The website goes on to explain that “For today's consumers, managing health is often a do-it-yourself project. IMS Health provides the most in-depth and reliable information and tools available to monitor health and make informed decisions about care.”
Founded in 1954, Danbury, Connecticut-based IMS is now the largest vendor of U.S. physician prescribing data, according to the company’s website. IMS pays pharmacies for anonymized prescription data, which it sells to drug makers curious about individual doctors’ prescribing habits.
IMS Health Global Headquarters remain in Danbury, at 83 Wooster Heights Road. The company website lists more than two dozen locations throughout the United States and in Canada, Japan, China, Latin America, Asia Pacific, North Europe and Africa, South Europe and the Middle East, Central Europe and Eastern Europe.
Company President Ari Bousbib points to IMS Health’s 10,000 professionals as their “most valuable asset. They include clinicians, epidemiologists, technologists, software engineers, data scientists, health informatics specialists and services experts—all with a deep understanding of customers and local markets around the world.”

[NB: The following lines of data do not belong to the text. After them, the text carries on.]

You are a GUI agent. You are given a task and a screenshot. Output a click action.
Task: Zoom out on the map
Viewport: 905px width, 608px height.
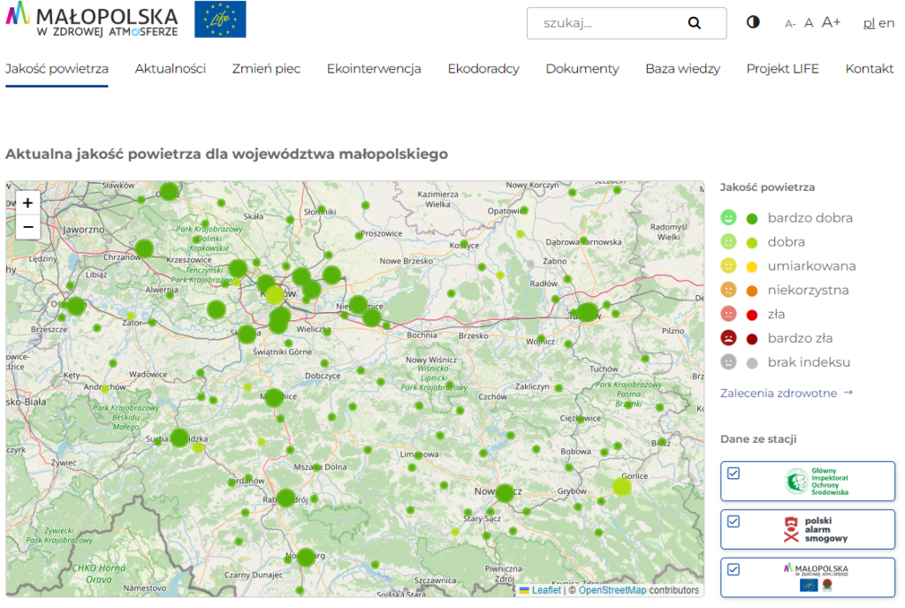27,227
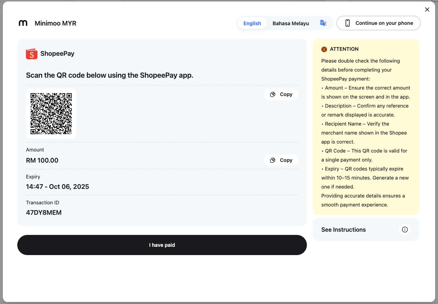This screenshot has height=304, width=438.
Task: Copy the payment QR code link
Action: (281, 94)
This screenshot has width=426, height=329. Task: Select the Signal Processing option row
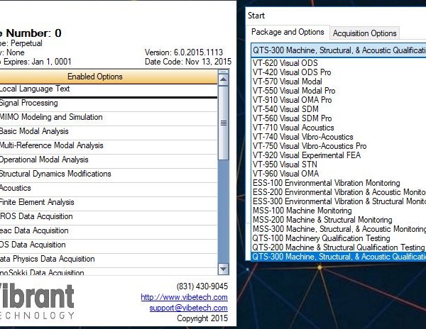pos(28,104)
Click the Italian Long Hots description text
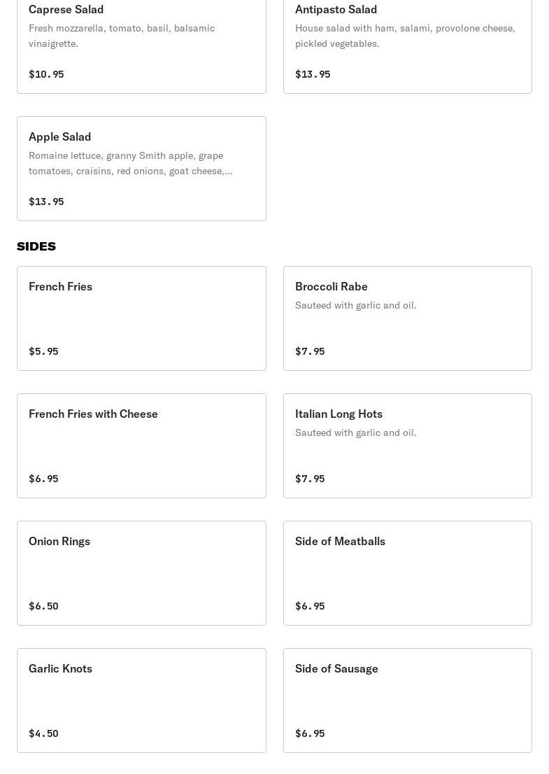Viewport: 549px width, 774px height. 356,433
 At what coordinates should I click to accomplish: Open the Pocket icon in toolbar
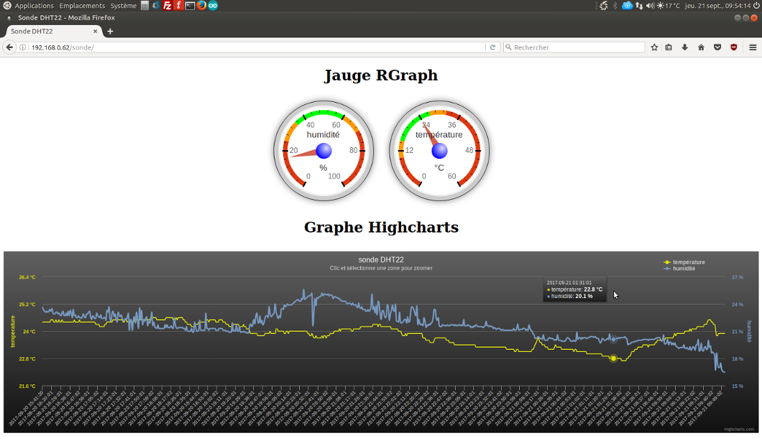tap(717, 47)
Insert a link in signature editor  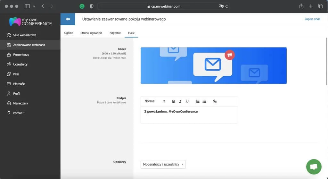click(x=215, y=101)
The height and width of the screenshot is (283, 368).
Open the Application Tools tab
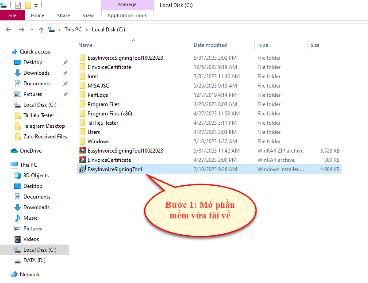pyautogui.click(x=127, y=15)
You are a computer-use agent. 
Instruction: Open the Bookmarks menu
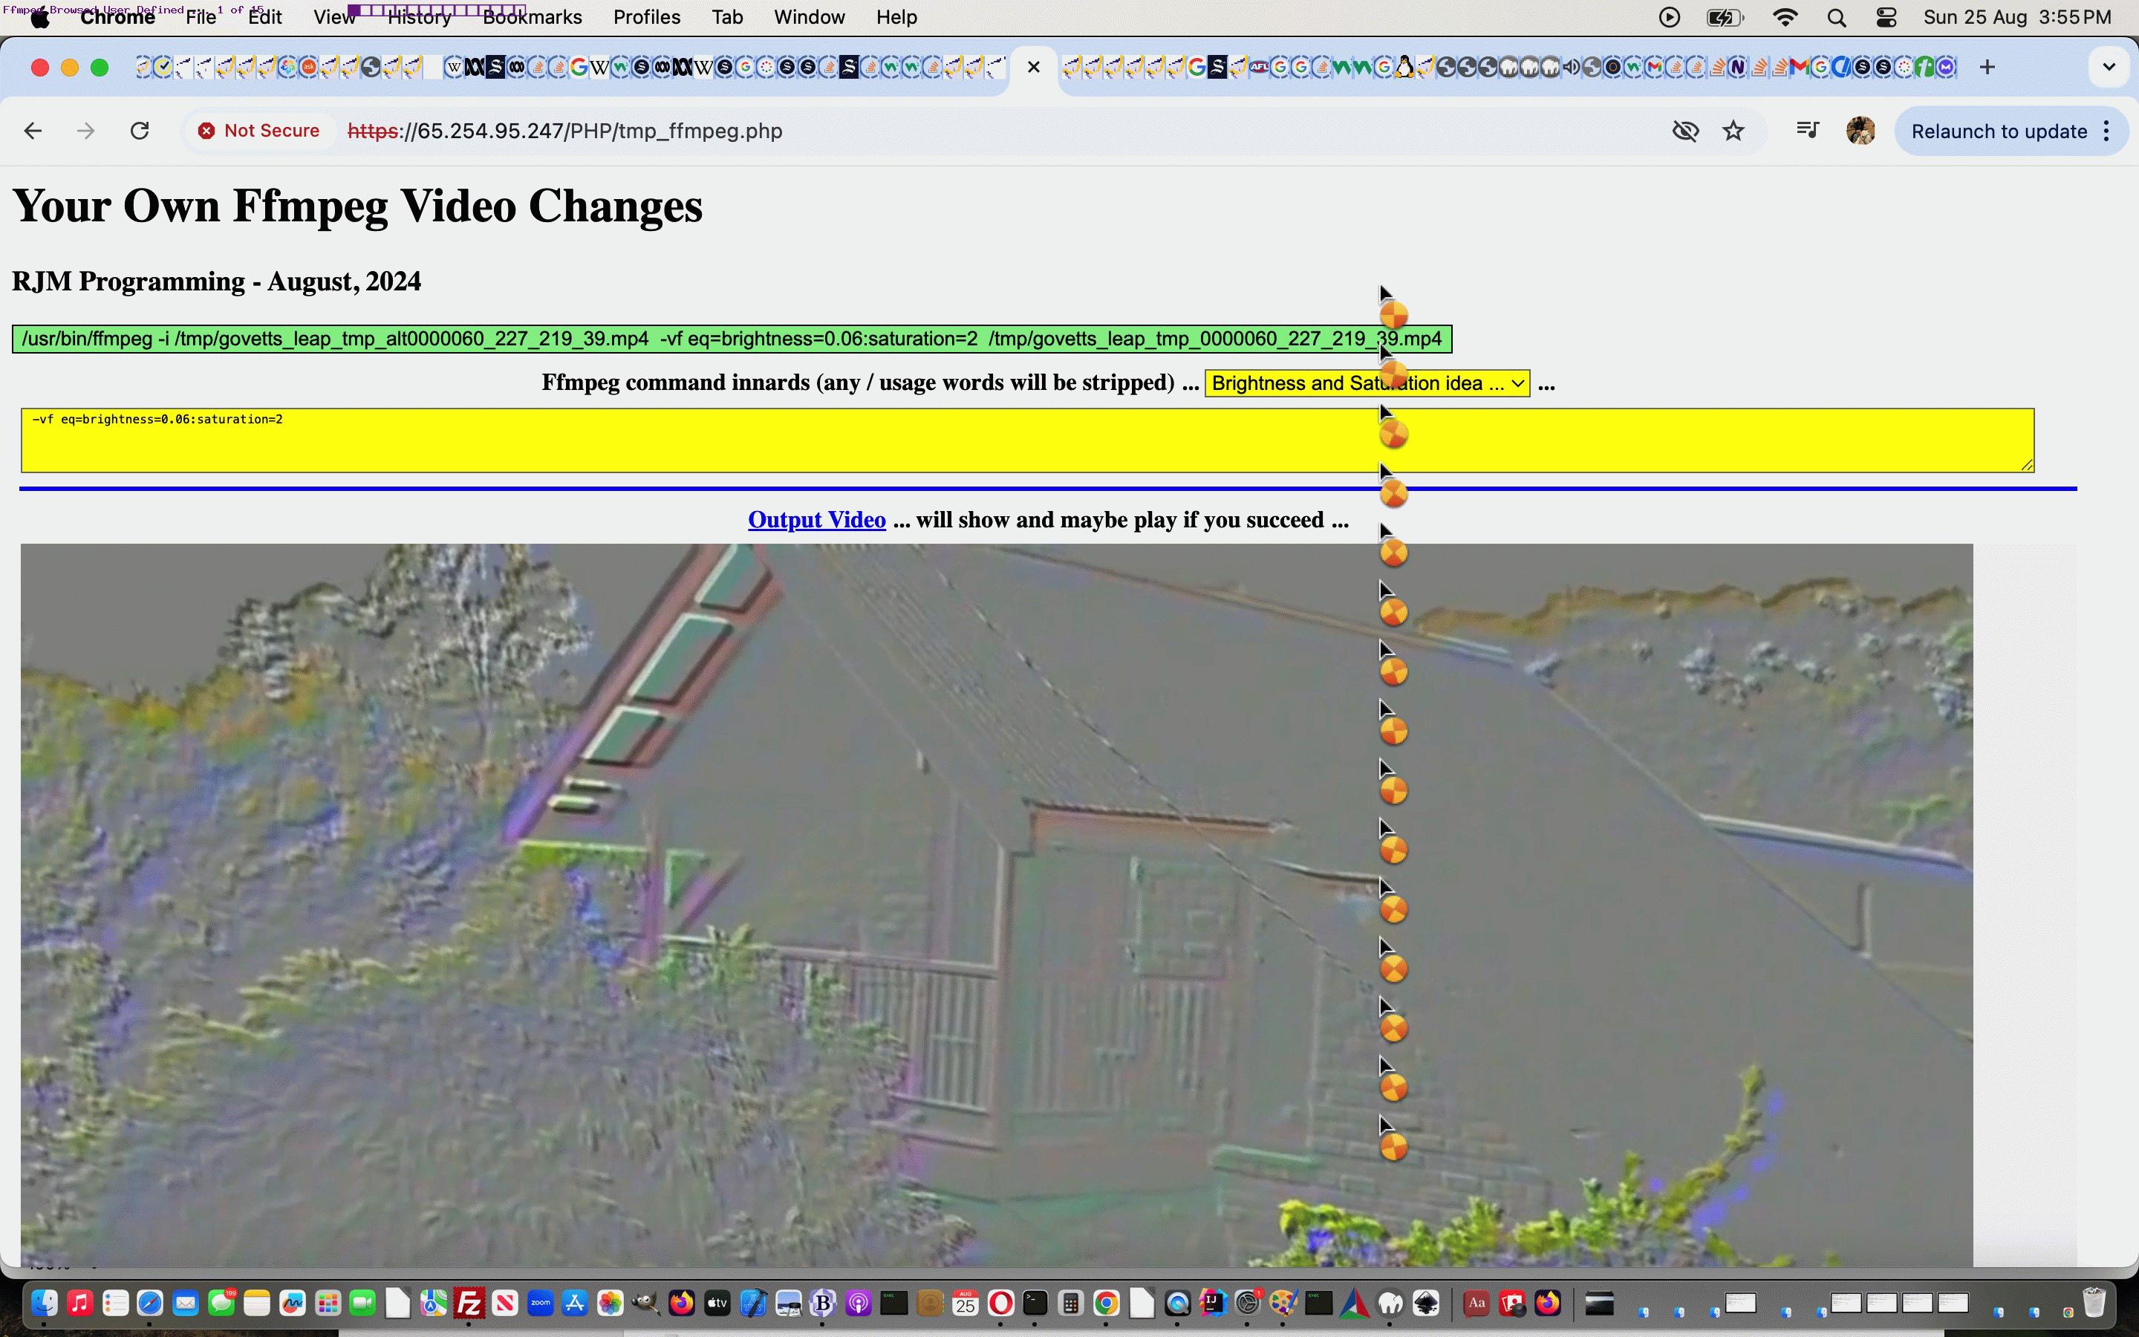pos(531,16)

The company does consulting work and trend analysis of the drug business. That portion of the company is growing faster than its data business, driving the 4.1 percent increase in the company’s total revenue last year, according to published reports. IMS Health became a public company last April, following four years as a private company. As a corporation, IMS Health has made support for cancer prevention, treatment and research a focus of corporate philanthropy efforts. That support has included major contributions to the Connecticut-based Hole in the Wall Gang Camp, for children with cancer.